(INSTRUCTIONS TO FOLLOW):
Update the items below by replacing "GUI agent" with "screen assistant" wherever it occurs, leaving every other line unchanged.

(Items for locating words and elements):
___
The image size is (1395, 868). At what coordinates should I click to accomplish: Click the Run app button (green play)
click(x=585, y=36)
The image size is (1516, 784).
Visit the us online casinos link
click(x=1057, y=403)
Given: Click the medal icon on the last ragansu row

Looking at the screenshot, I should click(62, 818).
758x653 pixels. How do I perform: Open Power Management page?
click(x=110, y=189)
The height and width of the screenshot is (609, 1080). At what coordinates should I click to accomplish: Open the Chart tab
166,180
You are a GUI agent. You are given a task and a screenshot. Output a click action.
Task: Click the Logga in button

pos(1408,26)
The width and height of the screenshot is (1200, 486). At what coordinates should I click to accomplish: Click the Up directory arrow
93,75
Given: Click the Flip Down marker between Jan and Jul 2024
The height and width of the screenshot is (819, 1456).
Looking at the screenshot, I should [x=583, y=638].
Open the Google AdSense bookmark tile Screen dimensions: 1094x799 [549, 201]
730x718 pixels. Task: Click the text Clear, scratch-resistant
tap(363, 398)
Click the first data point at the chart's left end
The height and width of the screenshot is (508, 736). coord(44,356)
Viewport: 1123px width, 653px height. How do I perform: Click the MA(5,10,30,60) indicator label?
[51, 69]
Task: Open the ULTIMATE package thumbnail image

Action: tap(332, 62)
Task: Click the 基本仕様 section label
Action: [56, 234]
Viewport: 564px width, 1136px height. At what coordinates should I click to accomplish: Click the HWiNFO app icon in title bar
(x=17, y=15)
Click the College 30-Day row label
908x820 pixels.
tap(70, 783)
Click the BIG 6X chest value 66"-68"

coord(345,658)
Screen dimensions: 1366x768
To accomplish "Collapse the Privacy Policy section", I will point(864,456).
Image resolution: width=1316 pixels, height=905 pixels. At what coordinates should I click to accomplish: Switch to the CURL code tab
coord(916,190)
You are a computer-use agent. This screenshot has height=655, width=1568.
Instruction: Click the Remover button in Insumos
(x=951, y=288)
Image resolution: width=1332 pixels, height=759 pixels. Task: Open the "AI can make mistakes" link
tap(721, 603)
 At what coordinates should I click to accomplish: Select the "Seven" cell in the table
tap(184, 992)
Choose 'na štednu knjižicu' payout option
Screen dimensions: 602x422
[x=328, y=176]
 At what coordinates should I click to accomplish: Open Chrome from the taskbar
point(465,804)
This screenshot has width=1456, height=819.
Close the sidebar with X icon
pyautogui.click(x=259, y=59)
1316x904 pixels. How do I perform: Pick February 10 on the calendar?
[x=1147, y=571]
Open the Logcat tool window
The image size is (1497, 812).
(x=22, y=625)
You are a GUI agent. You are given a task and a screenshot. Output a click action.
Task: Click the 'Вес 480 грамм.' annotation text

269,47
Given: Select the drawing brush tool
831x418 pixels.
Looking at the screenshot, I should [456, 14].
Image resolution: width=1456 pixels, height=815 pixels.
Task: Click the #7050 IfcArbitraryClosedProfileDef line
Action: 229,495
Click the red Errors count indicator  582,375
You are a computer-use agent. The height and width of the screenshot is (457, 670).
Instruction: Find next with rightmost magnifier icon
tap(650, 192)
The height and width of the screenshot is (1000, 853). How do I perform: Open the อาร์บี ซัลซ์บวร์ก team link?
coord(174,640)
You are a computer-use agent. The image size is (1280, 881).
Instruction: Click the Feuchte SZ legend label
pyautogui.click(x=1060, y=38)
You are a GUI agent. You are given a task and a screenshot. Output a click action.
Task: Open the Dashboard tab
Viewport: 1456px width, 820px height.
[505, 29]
___
(THE ANSWER):
The image size is (1395, 868). At what coordinates should I click to accomplish: Click the Run app button (green play)
click(x=585, y=36)
The image size is (1516, 784).
Visit the us online casinos link
click(x=1057, y=403)
Given: Click the medal icon on the last ragansu row

Looking at the screenshot, I should click(62, 818).
758x653 pixels. How do I perform: Open Power Management page?
click(x=110, y=189)
The height and width of the screenshot is (609, 1080). At what coordinates should I click to accomplish: Open the Chart tab
166,180
You are a screen assistant. You are given a task and a screenshot. Output a click action.
Task: Click the Logga in button

pos(1408,26)
The width and height of the screenshot is (1200, 486). At what coordinates should I click to accomplish: Click the Up directory arrow
93,75
Given: Click the Flip Down marker between Jan and Jul 2024
The height and width of the screenshot is (819, 1456).
Looking at the screenshot, I should [x=583, y=638].
Open the Google AdSense bookmark tile Screen dimensions: 1094x799 [549, 201]
730x718 pixels. Task: Click the text Clear, scratch-resistant
tap(363, 398)
Click the first data point at the chart's left end
The height and width of the screenshot is (508, 736). coord(44,356)
Viewport: 1123px width, 653px height. How do I perform: Click the MA(5,10,30,60) indicator label?
[51, 69]
Task: Open the ULTIMATE package thumbnail image

Action: tap(332, 62)
Task: Click the 基本仕様 section label
Action: [56, 234]
Viewport: 564px width, 1136px height. At what coordinates should I click to accomplish: Click the HWiNFO app icon in title bar
(x=17, y=15)
Click the College 30-Day row label
908x820 pixels.
tap(70, 783)
Click the BIG 6X chest value 66"-68"

coord(345,658)
Screen dimensions: 1366x768
To accomplish "Collapse the Privacy Policy section", I will point(864,456).
Image resolution: width=1316 pixels, height=905 pixels. At what coordinates should I click to accomplish: Switch to the CURL code tab
coord(916,190)
You are a computer-use agent. This screenshot has height=655, width=1568.
Instruction: Click the Remover button in Insumos
(x=951, y=288)
Image resolution: width=1332 pixels, height=759 pixels. Task: Open the "AI can make mistakes" link
tap(721, 603)
 At what coordinates should I click to accomplish: Select the "Seven" cell in the table
tap(184, 992)
Choose 'na štednu knjižicu' payout option
Screen dimensions: 602x422
[x=328, y=176]
 At what coordinates should I click to accomplish: Open Chrome from the taskbar
point(465,804)
This screenshot has width=1456, height=819.
Close the sidebar with X icon
pyautogui.click(x=259, y=59)
1316x904 pixels. How do I perform: Pick February 10 on the calendar?
[x=1147, y=571]
Open the Logcat tool window
The image size is (1497, 812).
(x=22, y=625)
You are a screen assistant. You are given a task and a screenshot. Output a click action.
Task: Click the 'Вес 480 грамм.' annotation text

269,47
Given: Select the drawing brush tool
831x418 pixels.
Looking at the screenshot, I should [456, 14].
Image resolution: width=1456 pixels, height=815 pixels.
Task: Click the #7050 IfcArbitraryClosedProfileDef line
Action: 229,495
Click the red Errors count indicator  582,375
You are a computer-use agent. The height and width of the screenshot is (457, 670).
Instruction: Find next with rightmost magnifier icon
tap(650, 192)
The height and width of the screenshot is (1000, 853). How do I perform: Open the อาร์บี ซัลซ์บวร์ก team link?
coord(174,640)
You are a computer-use agent. The image size is (1280, 881).
Instruction: Click the Feuchte SZ legend label
pyautogui.click(x=1060, y=38)
You are a screen assistant. You are given a task and a screenshot. Output a click action.
Task: Open the Dashboard tab
Viewport: 1456px width, 820px height.
[505, 29]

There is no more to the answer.